Where does "width" appear in the data? Return each line that holds it.

Dataset extract section start

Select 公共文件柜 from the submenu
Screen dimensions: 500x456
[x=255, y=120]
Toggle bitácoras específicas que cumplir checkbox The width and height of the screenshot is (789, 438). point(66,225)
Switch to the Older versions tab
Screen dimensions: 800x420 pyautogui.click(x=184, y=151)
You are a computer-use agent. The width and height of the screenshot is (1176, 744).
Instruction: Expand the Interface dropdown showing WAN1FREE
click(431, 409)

Dataset extract section end
Dataset extract section start

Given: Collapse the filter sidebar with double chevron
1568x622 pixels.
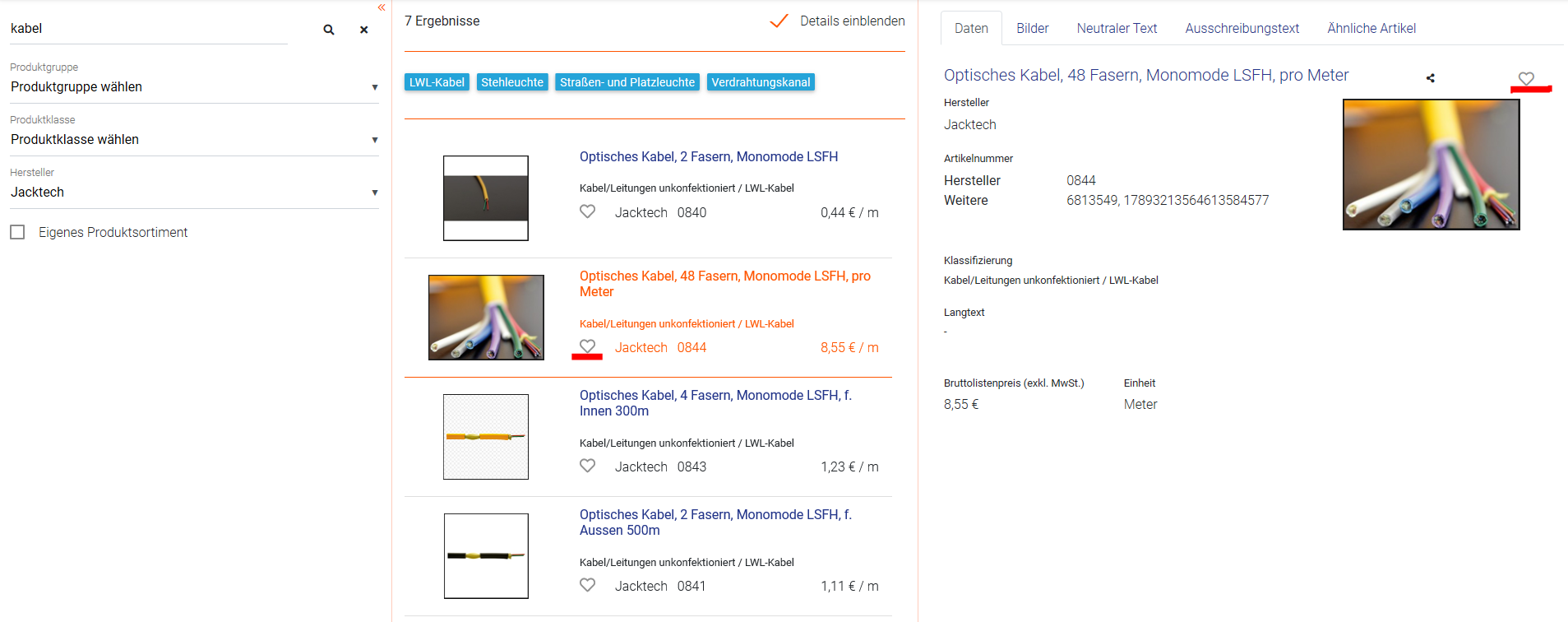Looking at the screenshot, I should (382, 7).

Dataset extract section end

§ Problem solution
Toggle bitácoras específicas que cumplir checkbox The width and height of the screenshot is (789, 438). point(66,225)
You are a computer-use agent. The width and height of the screenshot is (1176, 744).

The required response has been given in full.